## AIM OF THE EXERCISE
The reply is to be the lines from the one with "This screenshot has height=334, width=343." through the last line of the records below, each retyped exactly, with pictures left out.

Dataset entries
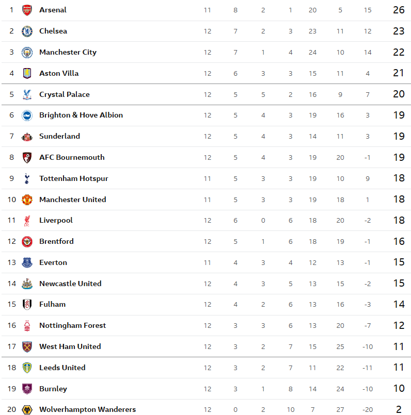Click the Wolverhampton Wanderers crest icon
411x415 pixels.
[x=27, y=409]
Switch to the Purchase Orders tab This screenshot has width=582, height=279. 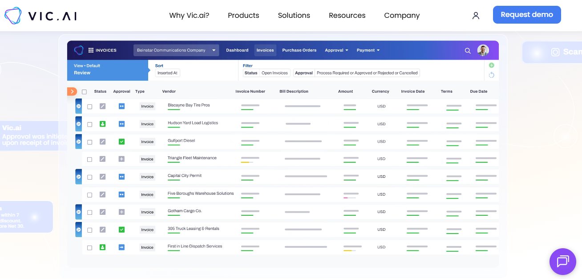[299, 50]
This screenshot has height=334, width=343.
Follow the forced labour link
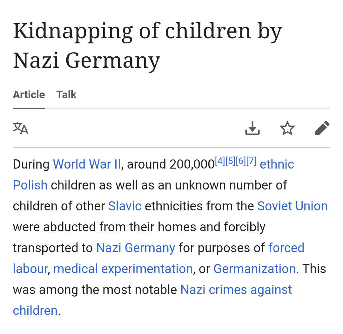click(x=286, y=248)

## TASK SOLUTION
This screenshot has height=334, width=343.
Follow the forced labour link
click(x=286, y=248)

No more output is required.